Wednesday, July 13, 2011

The BIG Idea

As some of you might know, I have been a little vocal in the past about Kickstarter and the effect it is having on the independent games community. However, sometimes something comes along and really opens your eyes, and 'Far West' has been that thing for me.

http://www.kickstarter.com/projects/Adamant/far-west-western-wuxia-mashup-adventure-game


My eye-opener is not something related to the game itself, although it does look super-cool and something I think would work really well. No, its the plans that flow around the game - the comics, the web series, the fan-influenced creative direction, the art, the 'Far West Society' etc. I think this is fantastic.

We live in a media bombarded age, a highly tribalised age, an age of recycling and regurgitation. To have something like this, which actually makes me sit up and listen and think 'Wow, that's very cool and probably something I could buy into' is very rare indeed. To have something that seems to have taken that media saturation and tribalisation and turned it into something wholly positive? That's fantastic.

However, that's not the only thing that this has done to me. It has really made me look at my creative works and question where I go next. My Duty & Honour project is coming to a close.
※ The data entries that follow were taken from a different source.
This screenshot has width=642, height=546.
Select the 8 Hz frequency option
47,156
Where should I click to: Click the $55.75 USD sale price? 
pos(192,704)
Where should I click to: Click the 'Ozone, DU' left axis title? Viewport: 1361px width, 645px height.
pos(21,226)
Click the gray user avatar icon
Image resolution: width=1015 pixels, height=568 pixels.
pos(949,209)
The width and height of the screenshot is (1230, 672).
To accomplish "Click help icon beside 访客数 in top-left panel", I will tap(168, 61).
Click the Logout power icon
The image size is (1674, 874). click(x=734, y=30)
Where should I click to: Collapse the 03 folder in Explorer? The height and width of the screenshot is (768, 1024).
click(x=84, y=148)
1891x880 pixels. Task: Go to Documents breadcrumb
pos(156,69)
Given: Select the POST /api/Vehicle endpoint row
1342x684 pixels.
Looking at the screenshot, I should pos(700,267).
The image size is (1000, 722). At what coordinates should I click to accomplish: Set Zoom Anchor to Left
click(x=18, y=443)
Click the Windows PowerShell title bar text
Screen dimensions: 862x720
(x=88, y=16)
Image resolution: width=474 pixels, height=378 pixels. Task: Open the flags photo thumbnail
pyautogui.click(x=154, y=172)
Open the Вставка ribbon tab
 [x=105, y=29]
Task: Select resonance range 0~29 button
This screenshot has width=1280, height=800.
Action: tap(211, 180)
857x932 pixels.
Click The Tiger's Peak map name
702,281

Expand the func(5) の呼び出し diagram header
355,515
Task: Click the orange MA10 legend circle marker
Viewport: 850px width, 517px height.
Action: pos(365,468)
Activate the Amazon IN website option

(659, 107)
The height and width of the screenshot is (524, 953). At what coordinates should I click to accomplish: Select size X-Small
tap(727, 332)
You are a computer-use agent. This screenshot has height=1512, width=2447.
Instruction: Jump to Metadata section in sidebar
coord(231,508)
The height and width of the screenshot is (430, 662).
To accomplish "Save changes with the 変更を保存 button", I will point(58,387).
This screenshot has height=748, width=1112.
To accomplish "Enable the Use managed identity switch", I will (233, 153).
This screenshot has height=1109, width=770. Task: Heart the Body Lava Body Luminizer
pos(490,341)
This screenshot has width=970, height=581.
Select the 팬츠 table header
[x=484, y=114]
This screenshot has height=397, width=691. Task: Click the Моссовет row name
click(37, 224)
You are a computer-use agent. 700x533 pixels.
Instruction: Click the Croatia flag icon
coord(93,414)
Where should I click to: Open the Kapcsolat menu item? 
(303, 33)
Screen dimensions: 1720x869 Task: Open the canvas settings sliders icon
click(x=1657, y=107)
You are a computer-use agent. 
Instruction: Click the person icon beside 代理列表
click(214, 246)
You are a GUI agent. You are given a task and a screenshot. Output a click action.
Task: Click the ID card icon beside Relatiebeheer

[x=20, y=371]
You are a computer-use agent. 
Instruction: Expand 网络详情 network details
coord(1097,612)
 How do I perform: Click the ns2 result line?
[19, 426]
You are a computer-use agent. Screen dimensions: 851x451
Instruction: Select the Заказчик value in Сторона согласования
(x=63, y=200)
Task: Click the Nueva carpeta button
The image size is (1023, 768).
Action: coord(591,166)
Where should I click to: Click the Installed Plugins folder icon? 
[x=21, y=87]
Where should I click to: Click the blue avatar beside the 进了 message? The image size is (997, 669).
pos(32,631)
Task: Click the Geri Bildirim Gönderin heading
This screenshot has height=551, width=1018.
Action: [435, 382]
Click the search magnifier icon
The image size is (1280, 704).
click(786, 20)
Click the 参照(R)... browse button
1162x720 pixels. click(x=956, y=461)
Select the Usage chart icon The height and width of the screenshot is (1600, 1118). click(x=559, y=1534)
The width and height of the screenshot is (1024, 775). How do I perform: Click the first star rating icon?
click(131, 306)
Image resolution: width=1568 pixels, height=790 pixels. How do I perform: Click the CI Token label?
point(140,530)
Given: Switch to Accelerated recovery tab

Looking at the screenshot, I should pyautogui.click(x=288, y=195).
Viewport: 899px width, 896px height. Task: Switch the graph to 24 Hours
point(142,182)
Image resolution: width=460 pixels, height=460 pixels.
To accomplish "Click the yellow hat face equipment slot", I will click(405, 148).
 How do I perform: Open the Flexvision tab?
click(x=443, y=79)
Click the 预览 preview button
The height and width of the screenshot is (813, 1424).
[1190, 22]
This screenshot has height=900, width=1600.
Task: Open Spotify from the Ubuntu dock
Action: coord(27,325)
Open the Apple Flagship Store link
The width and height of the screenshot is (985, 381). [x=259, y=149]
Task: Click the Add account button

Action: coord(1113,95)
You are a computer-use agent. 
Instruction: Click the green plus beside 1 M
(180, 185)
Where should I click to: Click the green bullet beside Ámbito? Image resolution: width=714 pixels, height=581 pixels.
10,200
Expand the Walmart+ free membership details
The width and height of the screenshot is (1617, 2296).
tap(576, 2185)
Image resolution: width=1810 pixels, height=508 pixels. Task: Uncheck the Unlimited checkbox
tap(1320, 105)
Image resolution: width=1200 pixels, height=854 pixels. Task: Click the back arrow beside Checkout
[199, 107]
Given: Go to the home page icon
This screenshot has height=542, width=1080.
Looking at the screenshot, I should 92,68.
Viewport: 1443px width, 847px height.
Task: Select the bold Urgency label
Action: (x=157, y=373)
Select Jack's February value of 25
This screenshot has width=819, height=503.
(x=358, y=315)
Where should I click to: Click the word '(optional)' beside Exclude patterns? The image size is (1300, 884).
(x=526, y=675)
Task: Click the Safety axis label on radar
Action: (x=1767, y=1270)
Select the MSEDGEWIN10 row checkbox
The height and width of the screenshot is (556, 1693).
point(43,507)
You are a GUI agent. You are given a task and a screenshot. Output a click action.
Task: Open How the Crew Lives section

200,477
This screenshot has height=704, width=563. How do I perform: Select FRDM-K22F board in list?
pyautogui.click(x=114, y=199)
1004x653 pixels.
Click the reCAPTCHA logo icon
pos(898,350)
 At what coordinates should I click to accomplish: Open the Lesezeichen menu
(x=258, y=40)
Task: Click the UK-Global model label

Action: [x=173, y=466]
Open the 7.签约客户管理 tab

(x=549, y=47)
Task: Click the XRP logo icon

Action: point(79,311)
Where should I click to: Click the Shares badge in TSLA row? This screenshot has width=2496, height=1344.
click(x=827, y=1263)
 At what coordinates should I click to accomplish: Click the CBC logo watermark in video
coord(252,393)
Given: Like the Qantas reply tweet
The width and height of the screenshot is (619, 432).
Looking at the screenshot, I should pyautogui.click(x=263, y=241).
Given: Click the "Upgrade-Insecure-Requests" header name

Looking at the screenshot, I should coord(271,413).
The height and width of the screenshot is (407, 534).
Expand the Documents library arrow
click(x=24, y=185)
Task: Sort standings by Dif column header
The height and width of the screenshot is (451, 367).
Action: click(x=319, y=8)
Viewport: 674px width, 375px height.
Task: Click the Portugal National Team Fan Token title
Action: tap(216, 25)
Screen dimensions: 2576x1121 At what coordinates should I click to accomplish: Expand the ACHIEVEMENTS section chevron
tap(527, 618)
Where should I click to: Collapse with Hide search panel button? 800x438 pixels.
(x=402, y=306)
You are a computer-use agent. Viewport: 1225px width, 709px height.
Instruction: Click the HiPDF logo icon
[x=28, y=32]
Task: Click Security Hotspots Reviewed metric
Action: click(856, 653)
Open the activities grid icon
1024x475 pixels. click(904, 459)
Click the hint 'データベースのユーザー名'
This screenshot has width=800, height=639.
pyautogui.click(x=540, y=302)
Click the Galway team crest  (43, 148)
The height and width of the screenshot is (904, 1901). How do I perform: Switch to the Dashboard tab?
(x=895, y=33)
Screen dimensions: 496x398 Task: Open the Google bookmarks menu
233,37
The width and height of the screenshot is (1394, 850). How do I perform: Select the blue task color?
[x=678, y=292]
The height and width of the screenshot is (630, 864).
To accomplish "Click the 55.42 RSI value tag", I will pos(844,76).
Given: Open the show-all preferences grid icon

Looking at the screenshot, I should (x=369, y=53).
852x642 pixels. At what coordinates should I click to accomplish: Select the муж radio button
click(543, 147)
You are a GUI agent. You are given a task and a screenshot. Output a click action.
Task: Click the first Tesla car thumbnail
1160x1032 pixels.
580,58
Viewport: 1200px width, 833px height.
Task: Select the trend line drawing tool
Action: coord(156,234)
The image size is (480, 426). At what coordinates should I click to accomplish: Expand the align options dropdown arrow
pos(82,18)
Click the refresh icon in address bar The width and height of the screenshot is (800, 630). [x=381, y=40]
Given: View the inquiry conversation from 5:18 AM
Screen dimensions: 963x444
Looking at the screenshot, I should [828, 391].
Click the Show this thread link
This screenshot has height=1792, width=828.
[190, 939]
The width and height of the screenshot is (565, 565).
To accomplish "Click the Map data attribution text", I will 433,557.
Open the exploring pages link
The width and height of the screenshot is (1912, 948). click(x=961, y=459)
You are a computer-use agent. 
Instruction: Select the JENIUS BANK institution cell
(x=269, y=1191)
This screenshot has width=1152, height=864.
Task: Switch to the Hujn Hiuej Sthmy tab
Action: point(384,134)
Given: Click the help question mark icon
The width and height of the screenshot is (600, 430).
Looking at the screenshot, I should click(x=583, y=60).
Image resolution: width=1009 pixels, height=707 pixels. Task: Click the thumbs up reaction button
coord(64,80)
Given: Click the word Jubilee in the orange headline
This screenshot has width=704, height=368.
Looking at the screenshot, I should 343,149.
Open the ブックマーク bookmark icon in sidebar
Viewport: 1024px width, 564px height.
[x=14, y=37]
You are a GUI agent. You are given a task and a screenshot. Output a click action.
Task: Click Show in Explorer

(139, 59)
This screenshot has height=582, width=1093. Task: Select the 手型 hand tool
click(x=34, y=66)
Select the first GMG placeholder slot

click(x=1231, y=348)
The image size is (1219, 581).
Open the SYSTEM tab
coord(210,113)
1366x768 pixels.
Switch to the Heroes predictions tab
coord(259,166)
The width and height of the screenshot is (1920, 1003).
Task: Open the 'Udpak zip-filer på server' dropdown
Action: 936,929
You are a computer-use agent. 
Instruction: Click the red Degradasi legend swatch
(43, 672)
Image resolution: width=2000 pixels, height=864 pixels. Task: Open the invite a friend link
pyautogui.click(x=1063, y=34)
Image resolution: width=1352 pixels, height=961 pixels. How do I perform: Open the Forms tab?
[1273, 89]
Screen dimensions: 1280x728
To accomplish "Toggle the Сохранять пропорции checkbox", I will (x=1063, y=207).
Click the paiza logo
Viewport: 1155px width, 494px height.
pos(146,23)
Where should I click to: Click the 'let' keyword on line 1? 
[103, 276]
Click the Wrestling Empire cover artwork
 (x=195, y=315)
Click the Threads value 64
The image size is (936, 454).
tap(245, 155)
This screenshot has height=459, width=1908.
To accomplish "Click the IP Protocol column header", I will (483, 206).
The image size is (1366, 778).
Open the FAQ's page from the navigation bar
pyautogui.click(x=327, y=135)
I have a few more things I have committed to seeing off (a revised edition, a french book and a zulu book - the latter two coming in a short format in all probability, and a stripped down hack-friendly free pdf as well). I'm currently enjoying messing around with my unofficial WH40k hack as well. However, it's very much treading the same ground I have been treading for the last five years and nothing 'new' is coming from it.

What struck me from 'Far West' was the commitment to the bigger idea, the long term commitment. I look at this and it reminds me of Legend of the Five Rings - both in subject matter (naturally) but more importantly in organisation. It has the feeling of something bigger than just a game.

God, I wish I could do something like that?! I wish I could have the clarity of vision and commitment to do that. Put together a team of like-minded friends and carve out something new and brilliant and run with it for a good long time, getting momentum behind it. You know how someone said that everyone has a novel in them? Well, I'd like to think that my Big Idea would be something like this.

I just have no idea how to realise it out from under the morass of mundane bollocks that life is at the moment.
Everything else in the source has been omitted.